Costas Demetzos is Professor of Pharmaceutical Nanotechnology in the National and Kapodistrian University of Athens. He serves as Director of the Laboratory of Pharmaceutical Technology and since 2008 he serves as President of the Hellenic Pharmaceutical Society (HPS). His research interests are primarily on Pharmaceutical Nanotechnology, Physical Pharmacy, Nanomedicine, Thermodynamics and Biophysics of nanoplatforms. He has been awarded national and international patents, while ha gained awards and honors for his contribution to the science of biomaterials and of pharmaceutical nanotechnology. Prof. Demetzos has published more than 300 research papers [h index 57), i10-index 194 (google scholar)], six monographs, co-authored one book and edited eight books. He participates as a member of Scientific Organizing Committees and as a President of International and European scientific Conferences, while being an evaluator in many National and International committees.

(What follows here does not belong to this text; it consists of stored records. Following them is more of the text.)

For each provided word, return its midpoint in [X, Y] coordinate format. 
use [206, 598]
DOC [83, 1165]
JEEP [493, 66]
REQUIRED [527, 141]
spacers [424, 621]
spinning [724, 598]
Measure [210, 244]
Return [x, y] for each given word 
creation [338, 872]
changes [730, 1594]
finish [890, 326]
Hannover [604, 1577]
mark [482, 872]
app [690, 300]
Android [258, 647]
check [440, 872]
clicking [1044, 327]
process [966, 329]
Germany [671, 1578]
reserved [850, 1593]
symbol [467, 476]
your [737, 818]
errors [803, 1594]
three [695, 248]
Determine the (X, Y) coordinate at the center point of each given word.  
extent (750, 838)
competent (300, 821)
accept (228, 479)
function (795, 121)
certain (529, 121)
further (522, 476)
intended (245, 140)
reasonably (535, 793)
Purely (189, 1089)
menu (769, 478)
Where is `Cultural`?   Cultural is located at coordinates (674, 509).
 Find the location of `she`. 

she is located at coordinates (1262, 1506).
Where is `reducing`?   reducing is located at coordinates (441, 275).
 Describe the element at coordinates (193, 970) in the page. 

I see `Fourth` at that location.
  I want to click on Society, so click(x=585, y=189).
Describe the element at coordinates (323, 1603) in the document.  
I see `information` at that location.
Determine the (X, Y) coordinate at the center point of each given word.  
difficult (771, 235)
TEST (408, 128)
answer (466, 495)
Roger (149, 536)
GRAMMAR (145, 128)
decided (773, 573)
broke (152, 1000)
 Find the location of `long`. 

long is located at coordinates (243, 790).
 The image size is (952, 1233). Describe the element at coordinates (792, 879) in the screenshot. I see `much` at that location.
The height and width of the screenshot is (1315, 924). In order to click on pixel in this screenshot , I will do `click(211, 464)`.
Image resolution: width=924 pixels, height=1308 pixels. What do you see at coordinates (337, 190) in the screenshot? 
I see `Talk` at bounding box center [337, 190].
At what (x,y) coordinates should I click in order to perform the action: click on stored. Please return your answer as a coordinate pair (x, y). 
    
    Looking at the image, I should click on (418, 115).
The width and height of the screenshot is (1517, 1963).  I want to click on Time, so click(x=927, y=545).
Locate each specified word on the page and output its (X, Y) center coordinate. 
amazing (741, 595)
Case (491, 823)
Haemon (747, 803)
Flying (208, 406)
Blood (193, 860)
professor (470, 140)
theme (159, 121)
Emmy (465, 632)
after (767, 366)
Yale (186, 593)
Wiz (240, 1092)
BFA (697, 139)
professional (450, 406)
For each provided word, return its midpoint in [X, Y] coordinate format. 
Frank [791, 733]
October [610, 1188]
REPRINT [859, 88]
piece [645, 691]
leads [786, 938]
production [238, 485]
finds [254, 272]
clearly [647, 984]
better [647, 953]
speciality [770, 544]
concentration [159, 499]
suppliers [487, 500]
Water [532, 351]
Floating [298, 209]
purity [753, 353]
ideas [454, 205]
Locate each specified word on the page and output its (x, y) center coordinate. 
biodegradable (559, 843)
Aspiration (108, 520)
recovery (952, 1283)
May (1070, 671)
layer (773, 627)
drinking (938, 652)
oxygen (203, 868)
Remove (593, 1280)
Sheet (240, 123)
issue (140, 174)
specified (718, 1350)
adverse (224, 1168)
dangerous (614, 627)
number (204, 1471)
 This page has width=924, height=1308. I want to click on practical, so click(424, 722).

He was an elected member of the ExCo of EUFEPS (Network Coordinator) (2013-2016). Currently, he is a member of the International Advisory Committee for Alzheimer\"s disease (2019 - present), and of the Hellenic Initiative Against Alzheimer\"s Disease (HIAAD) (2019- present). Since 2023 he acts as Associate Editor of the prestigious International Journal on nanotechnology, Journal of Liposome Research (JLR). He is also a member of the editorial board of scientific journals serving as an expert in the field of pharmaceutical nanotechnology. In 2018 he was honored with an award by the Order of Sciences of the Academy of Athens for his scientific achievements in Pharmaceutical Nanotechnology. In 2021, he has been elected as an Ordinary member in Class IV-Natural Sciences of the European Academy of Sciences and Arts (Academia Scientiarium et Artium Europaea). In 2024, he was awarded by the National and Kapodistrian University of Athens with the excellence of the outstanding University teaching of the Faculty of Health Sciences as a distinguished professor.